- _Extracted information_:
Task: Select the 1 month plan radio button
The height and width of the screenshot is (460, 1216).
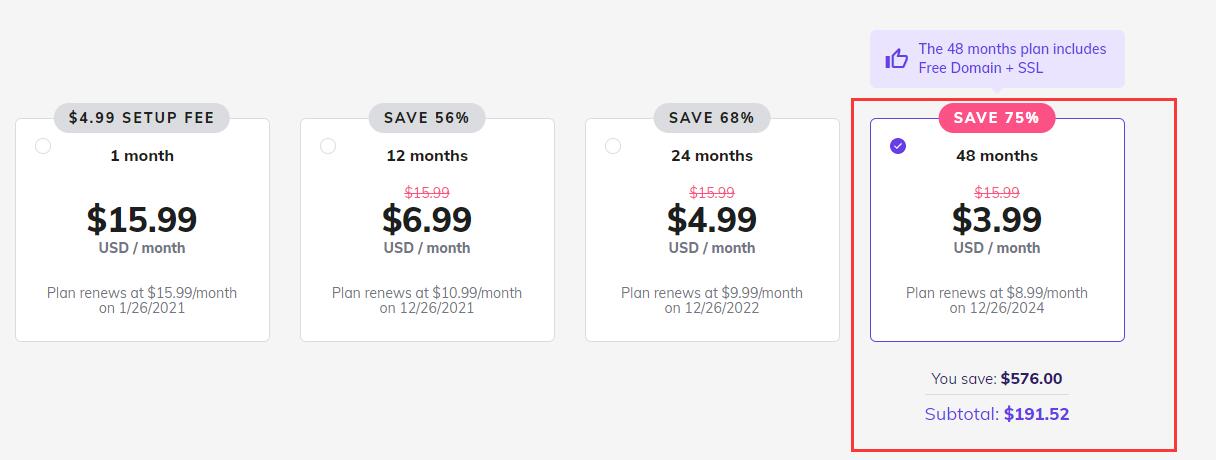Action: 43,146
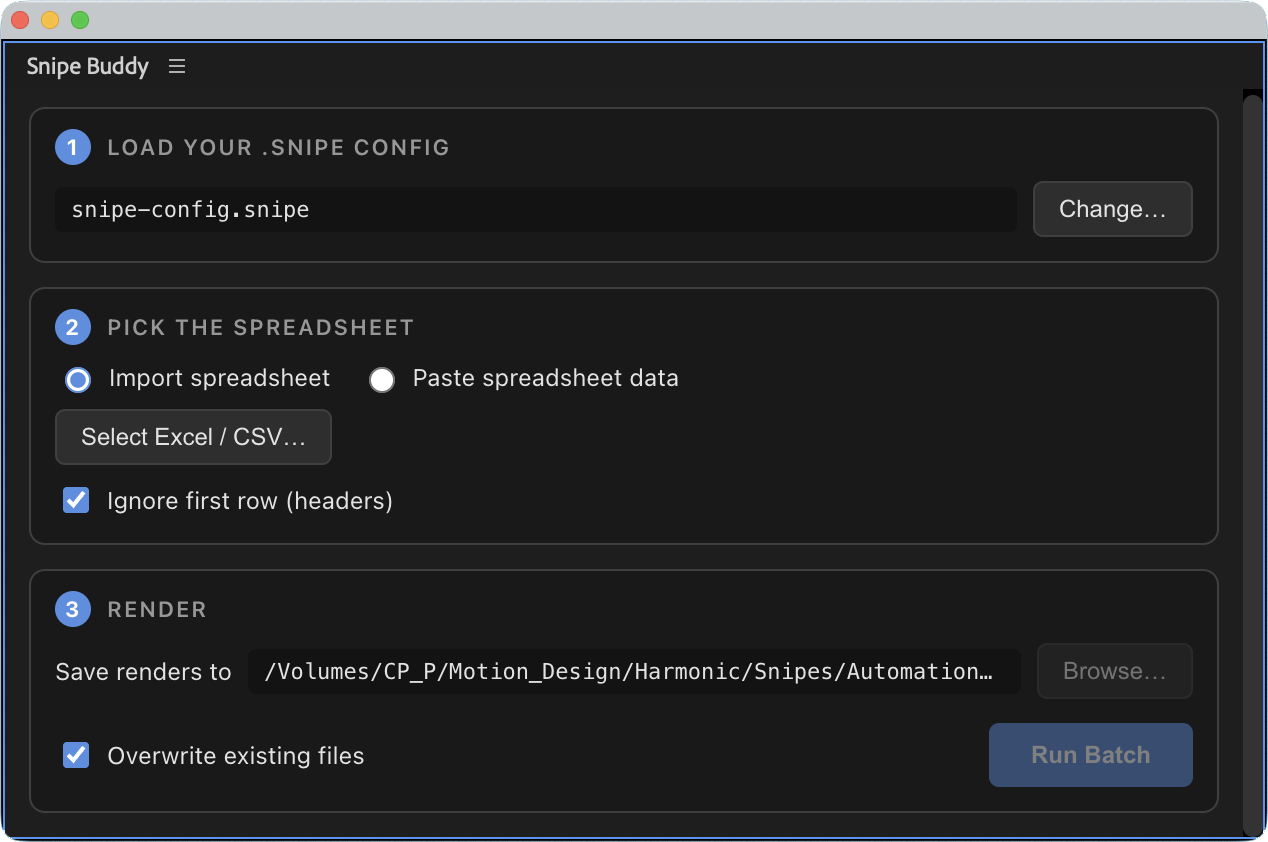
Task: Choose the Paste spreadsheet data radio option
Action: tap(382, 380)
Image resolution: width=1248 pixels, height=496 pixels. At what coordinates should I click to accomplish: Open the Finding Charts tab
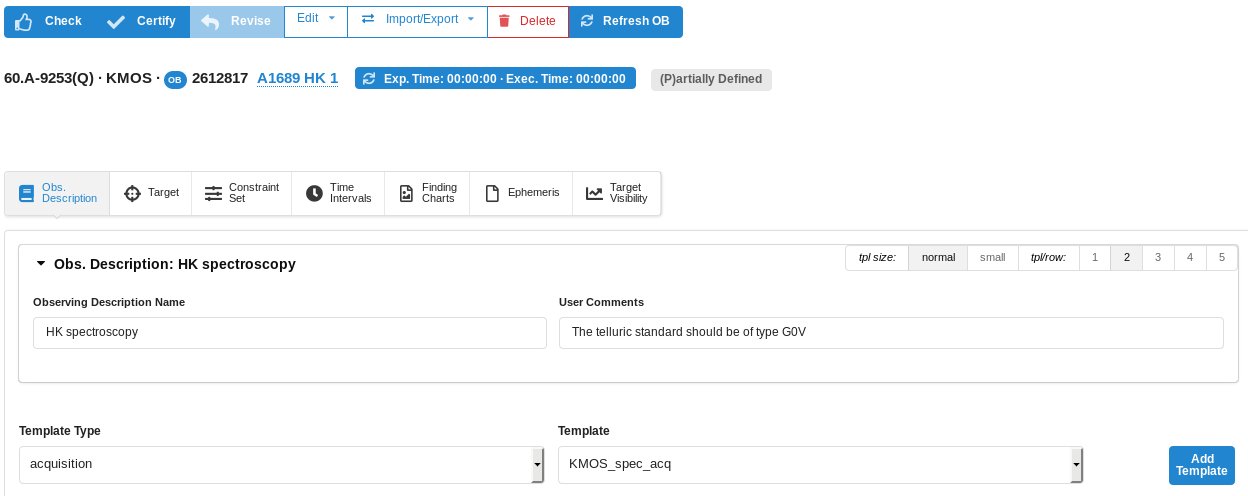pos(427,193)
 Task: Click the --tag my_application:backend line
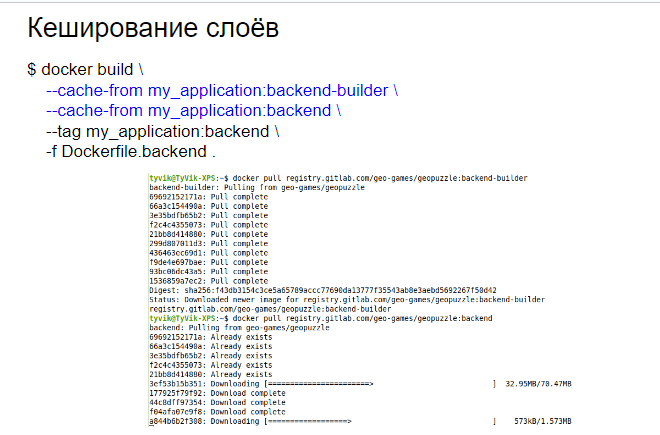pos(163,131)

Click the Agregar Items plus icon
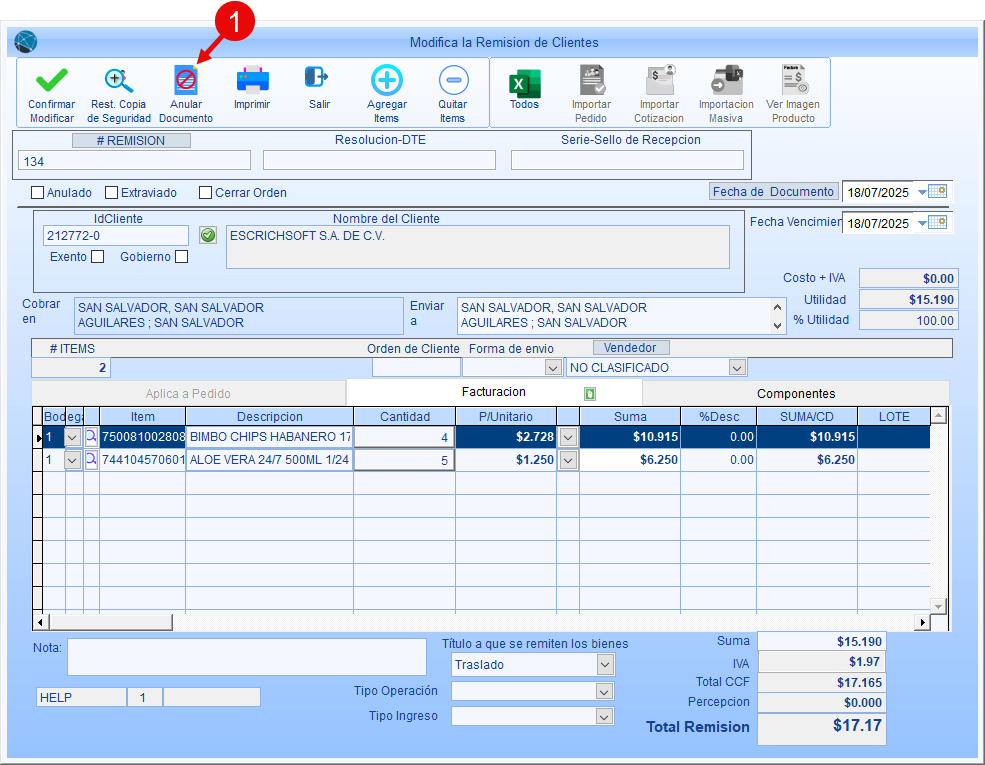[387, 81]
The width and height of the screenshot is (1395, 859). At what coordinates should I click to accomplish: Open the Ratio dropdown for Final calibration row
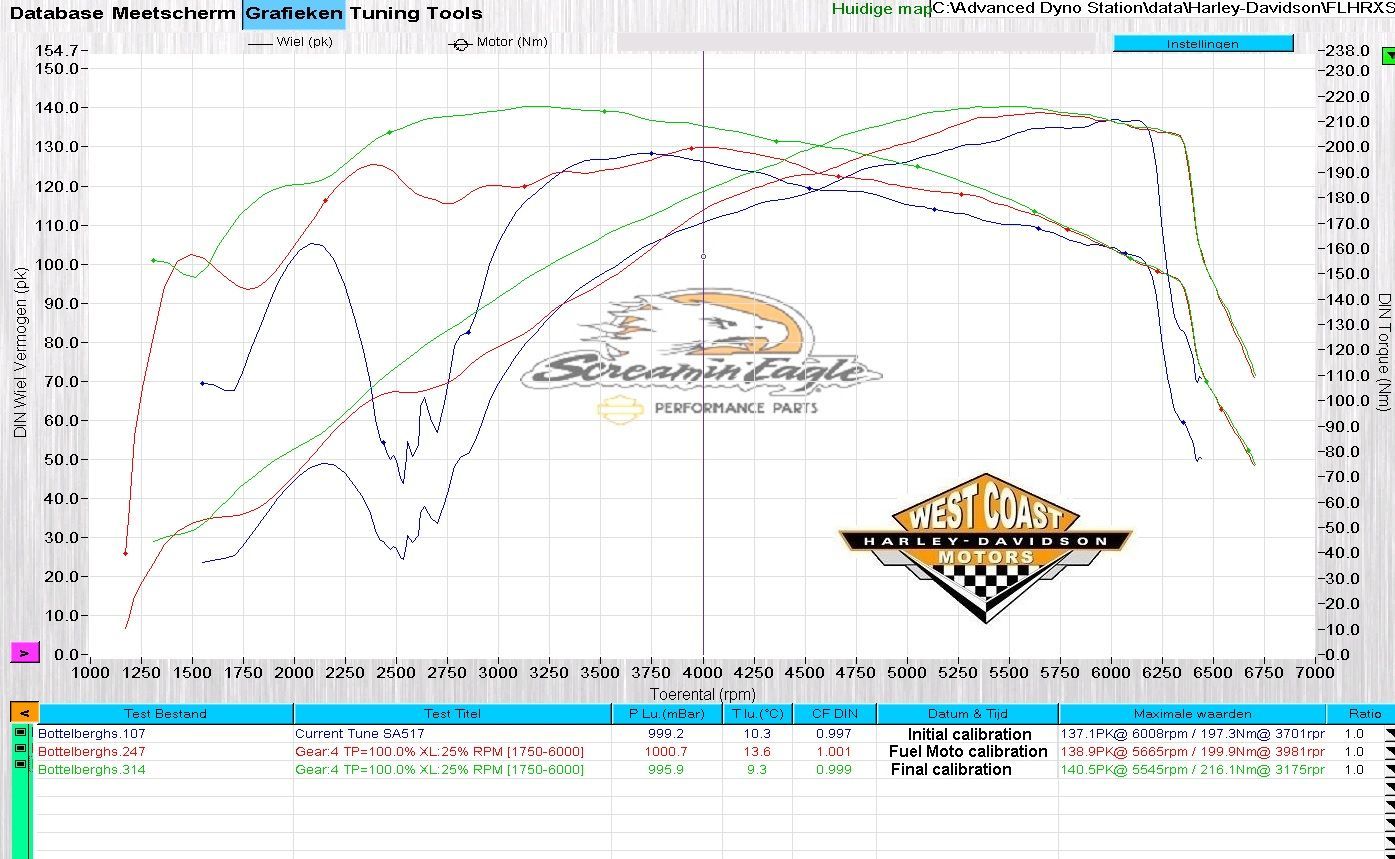1388,770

- _Work item_: Everything in the entries except the pictures must be duplicated exactly.

- _Written response_:
Task: Select the 1 month plan radio button
The height and width of the screenshot is (460, 1216).
Action: 43,146
Task: Choose the Paste spreadsheet data radio option
Action: tap(382, 380)
Image resolution: width=1248 pixels, height=496 pixels. At what coordinates should I click to accomplish: Open the Finding Charts tab
pos(427,193)
 Task: Click the --tag my_application:backend line
pos(163,131)

Click the Agregar Items plus icon
[387, 81]
The width and height of the screenshot is (1395, 859). At what coordinates should I click to accomplish: Open the Ratio dropdown for Final calibration row
1388,770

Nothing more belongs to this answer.